Tante, troppe Doc e Docg, in Italia. Che spesso hanno addirittura appiattito la qualità e la distintività di certi vini. Molte che, nei fatti, esistono solo sulla carta. Ma la colpa non è dello spirito della legge 930 del 1963 che le istituì, quanto dei “produttori che hanno preteso di ottenere dalla legge i riconoscimenti che solo il lavoro e il mercato sanno dare”. Ecco il verdetto del “Processo” alle Doc, andato in scena alla Douja d’Or di Asti (www.doujador.it), alla vigilia delle 50 candeline (nel 2013) della prima legge che diede corpo alle denominazioni del vino italiano.
Nel “processo”, introdotto da Andrea Desana, figlio del Sen Paolo Desana, primo firmatario della legge 930/63, l’accusa è stata “interpretata” dal giornalista Elio Archimede quale Pubblico Ministero; la difesa da Vittorio Camilla, lo storico segretario del Comitato Nazionale Vini. Tra i due contendenti, il Giudice super partes: Giancarlo Montaldo, giornalista e direttore, in passato, del Consorzio del Barolo e del Barbaresco di Alba. Che ha “stilato” la sentenza e il resoconto del processo.
“Molti i temi del confronto. La legge 930 è stata nel 1963 la migliore possibile, ma certe situazioni che allora sembravano inoppugnabili, con il tempo si sono rivelate perfettibili. A cominciare - si legge - dalla variabilità delle Denominazioni di Origine. Ci si è chiesti se, invece di creare tre categorie di Denominazioni (Dos, ben presto cancellata, Doc e Docg) non sarebbe stato meglio puntare tutto sulla Doc, quella che di più è entrata nella parlata comune. Ma non solo il numero delle categorie, anche l’eccesso dei vini Doc e Docg, con una sorta di “corsa alla Denominazione” che non ha premiato sempre i prodotti migliori. L’accusa ha calcato la mano, ricordando vari vini che oggi hanno poco seguito e interesse, ma la difesa ha risposto alla pari, sottolineando come la colpa non sia della legge, del legislatore e neppure del Comitato Nazionale. Sono stati i produttori ha pretendere di ottenere dalla legge i riconoscimenti che solo il lavoro e il mercato sanno dare. Ha tenuto banco, poi, il confronto tra vini a Denominazione di Origine e quelli varietali: i primi di ispirazione europea, i secondi con molti consensi nel nuovo mondo.
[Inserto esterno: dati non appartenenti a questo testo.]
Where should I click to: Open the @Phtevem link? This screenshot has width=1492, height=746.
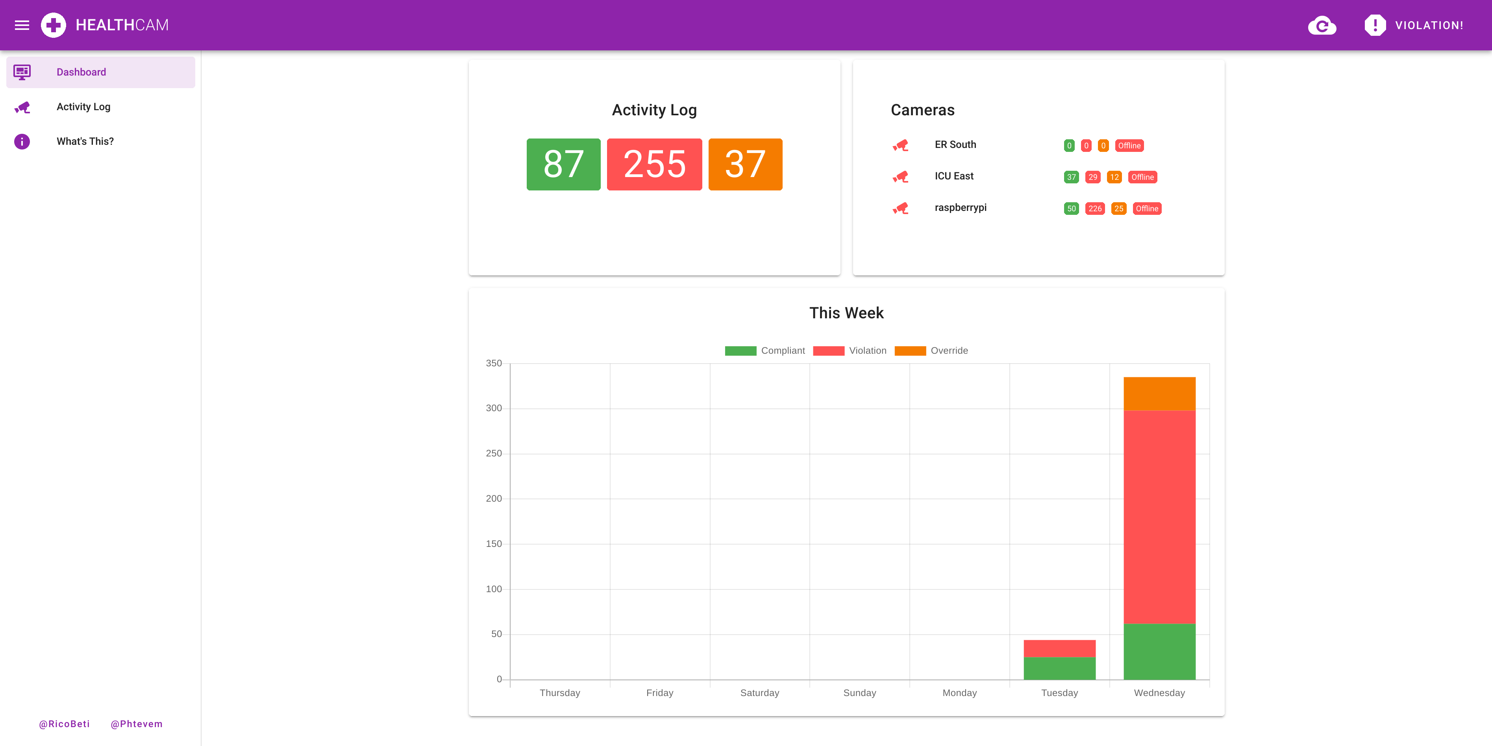pos(137,724)
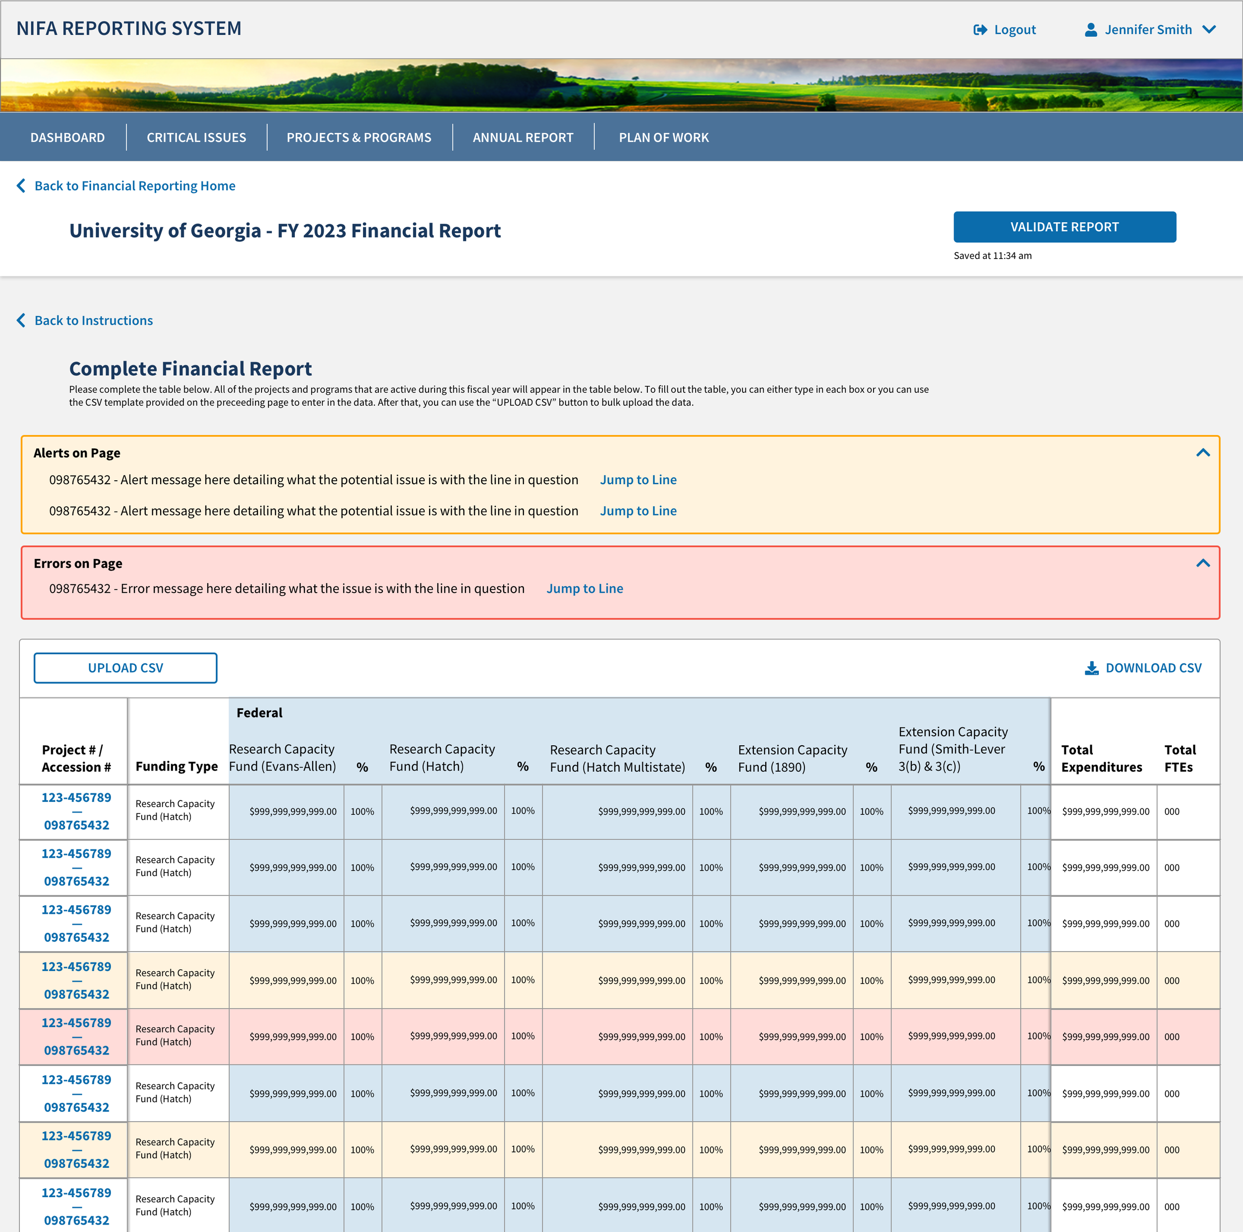Collapse the Errors on Page panel
The width and height of the screenshot is (1243, 1232).
coord(1202,564)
I primi sembrano essere gli esponenti della qualità e della selezione, i secondi della massa.
Ma la recente mossa dell’Unione Europea di aprire le porte anche ai vini di vitigno con un intervento specifico della nuova Ocm Vino lascia qualche dubbio di troppo. Senza dimenticare l’aspetto “appiattimento” che l’impostazione della Denominazione di origine ha portato con sé, soprattutto nel caso di vini come Barolo, Brunello, Barbera d’Asti, Barbaresco, Aglianico del Vulture, Valpolicella, ecc. Mettere sullo stesso piano qualitativo tutte le colline, tutti i vigneti all’interno della zona di origine di una Denominazione alla fine si è rivelato un errore. E così si è dovuto parlare di Crus, Sottozone, Vigne, Menzioni e a lavorare in questo senso. E molti di questi “riferimenti specifici” sono poi stati recepiti nelle nuove formulazioni della legge, sia la 164 che la 61. E qui c’è stato un altro elemento di confronto. La Francia ha usato termini di facile comprensione come Climat e di Cru. Perché l’Italia ha voluto optare per parole discutibili come “Sottozone” o incomprensibili come “Menzioni Geografiche Aggiuntive”. Non siamo noi italiani i maestri della fantasia?”.